For an industry as potentially dynamic as Internet-driven telecommunications, the opportunity cost of precipitate socialization will be high -- such was the case with cellular regulation.47 The Telecom Act envisaged socialization for services deemed "essential," for which substantial residential market penetration exists, which are being deployed in the PSTN by carriers and serve the "public interest, convenience, and necessity."48 These are cumulative criteria, not alternative.
But FCC policy presses for immediate, broad-scale socialization -- long before market penetration suggests widespread societal acceptance. And this the FCC entwines with a pervasive communization and wholesale confiscation the Congress never envisioned, policies pursed even to the extent of attempting to circumvent an adverse federal appeals court ruling.

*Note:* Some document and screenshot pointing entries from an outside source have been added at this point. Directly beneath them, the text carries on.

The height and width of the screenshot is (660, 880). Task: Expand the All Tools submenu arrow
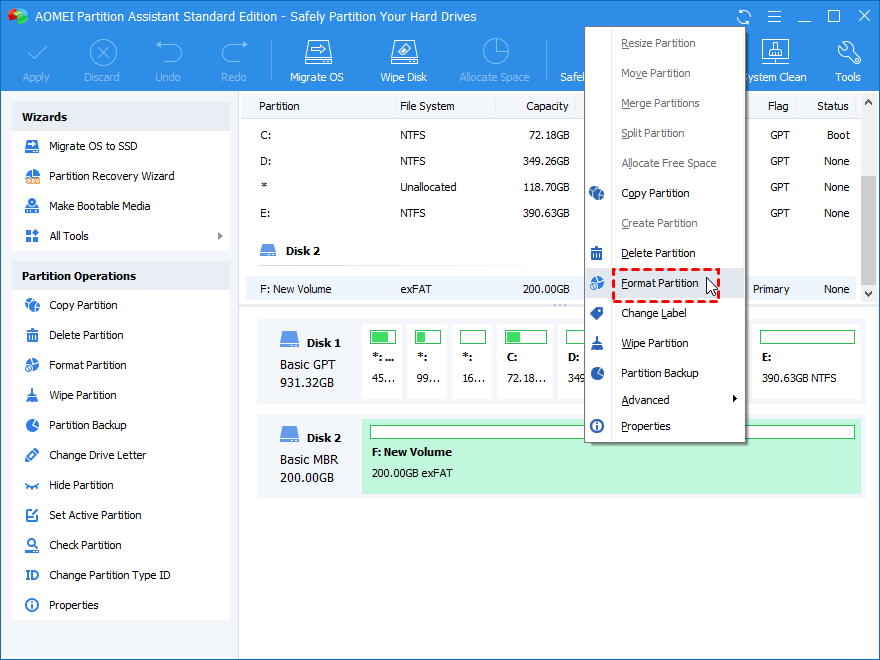coord(219,236)
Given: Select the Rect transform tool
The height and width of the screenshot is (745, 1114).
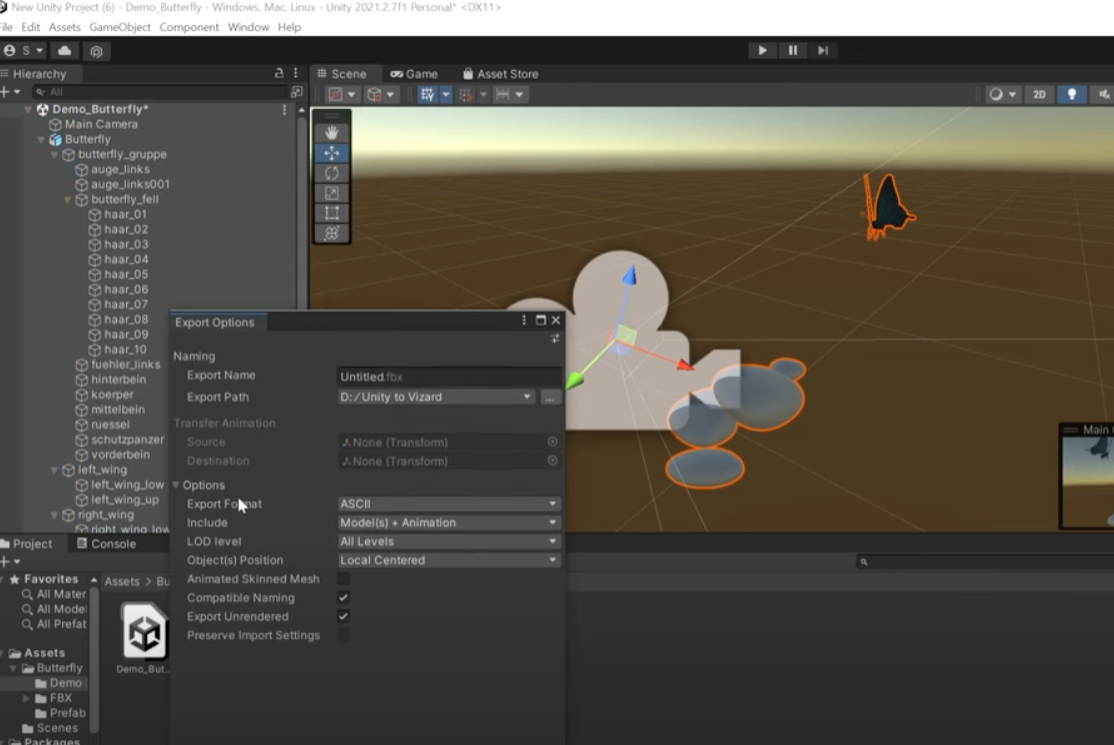Looking at the screenshot, I should (332, 213).
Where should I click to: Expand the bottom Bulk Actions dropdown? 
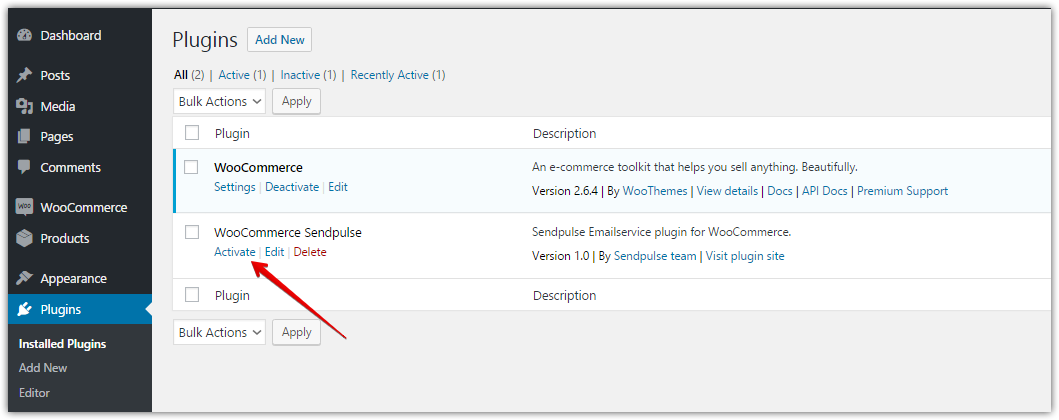(x=219, y=332)
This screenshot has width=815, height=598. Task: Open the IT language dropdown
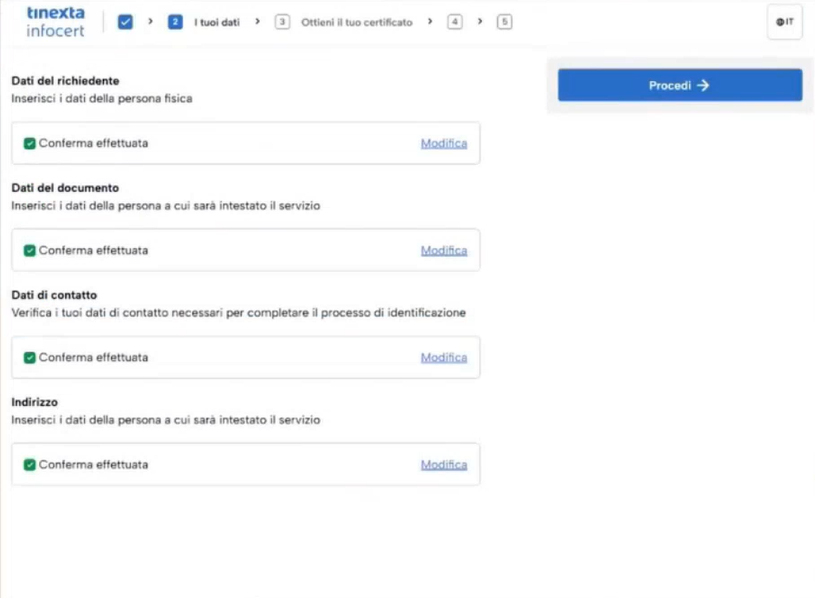click(x=785, y=22)
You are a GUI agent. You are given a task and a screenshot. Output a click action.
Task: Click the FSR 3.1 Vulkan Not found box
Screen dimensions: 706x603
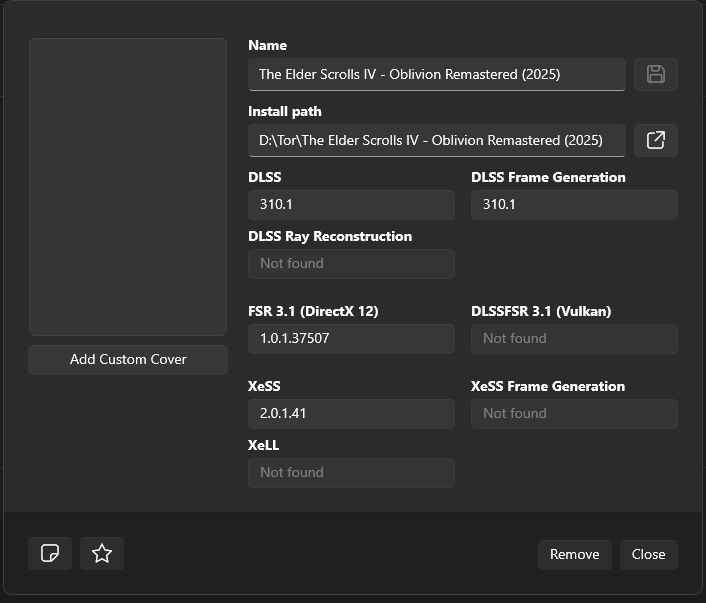574,339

In this, the agency continues its policy bent prior to passage of the act, during which time telecom industry investment flagged as information age technology and market demand flowered.

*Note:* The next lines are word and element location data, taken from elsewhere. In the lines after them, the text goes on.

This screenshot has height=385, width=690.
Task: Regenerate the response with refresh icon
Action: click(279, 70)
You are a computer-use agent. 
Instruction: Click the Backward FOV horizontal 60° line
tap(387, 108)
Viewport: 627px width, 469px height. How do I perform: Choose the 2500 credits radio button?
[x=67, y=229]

Defenders of FCC actions will point to already explosive data on communications growth as evidence that federal policies are in fact successful. In fact, Internet growth to date has piggybacked on the existing telephone network infrastructure, i.e., yesterday's circuit-switched, voice-driven, embedded public network investment. Telecom infrastructure modernization cannot remain a laggard if the full potential of the emerging packet-switched datacom industry is to be realized. Indeed, hardly a day goes by without some Internet denizen bewailing the lack of public network bandwidth for high-speed Internet access. With network risk already privatized, opportunity privatization must follow if telecom market progress is to follow in the footsteps of Silicon Valley.

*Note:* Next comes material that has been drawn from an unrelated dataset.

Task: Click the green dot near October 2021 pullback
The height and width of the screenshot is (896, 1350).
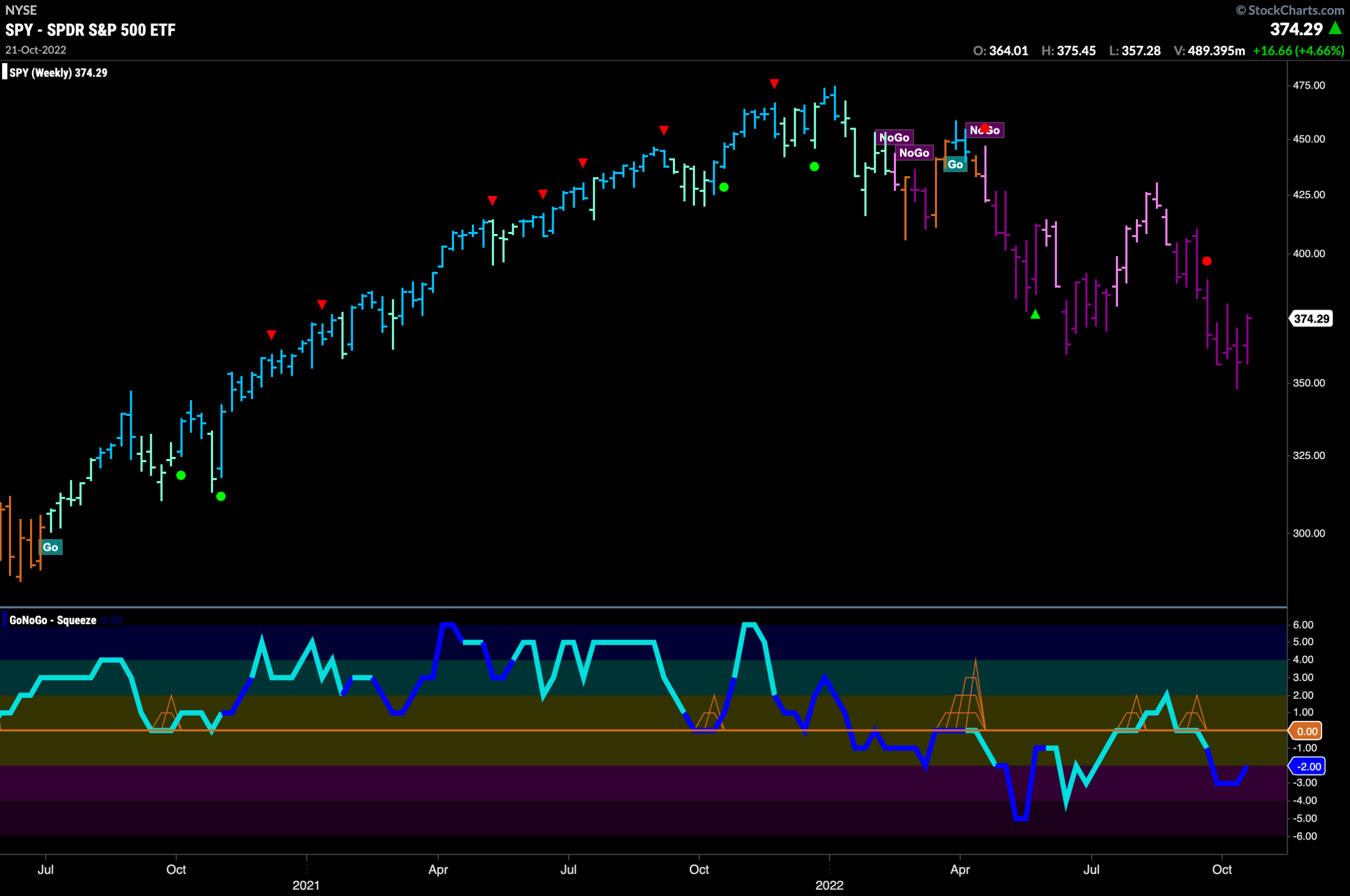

Even new FCC Chairman William Kennard, while defending FCC policies for implementing the Telecom Act, acknowledges that investment in high-bandwidth plant is lagging: "Our nation has an ever-increasing demand for high-capacity networks. We've got to find ways in this country to increase that capacity."49
Most of this lag is felt in the residential marketplace, where improvement is limited to conditioning in-place copper and jazzed-up modems.50 Business bandwidth -- with local loop bypass -- is exploding, with several recent announcements pushing Internet voice and data tariffs down to 7.5 cents per minute, and fiber systems hitting the market that carry terabit traffic.51 Regulation of advanced services -- including high-speed Internet traffic -- will be the subject of an upcoming Notice of Inquiry covering section 706 of the Telecom Act.52
Interconnection, unbundling, and universal service expanding over time as market conditions and societal needs evolve are integral parts of the vision of competition enshrined in the Telecom Act. But Congress did not write a law aimed at privatizing ILEC risk while socializing their gains for the benefit of their competitors. It is time for the FCC, once and for all, to jettison its perverse juxtaposition of privatized risk and socialized opportunity in favor of a unitary policy: Privatizing both so that the kind of competition Congress envisioned has a chance to flourish. If telecom markets are permitted to emulate the dynamism of the computer marketplace, the winner will be the telecom consumer.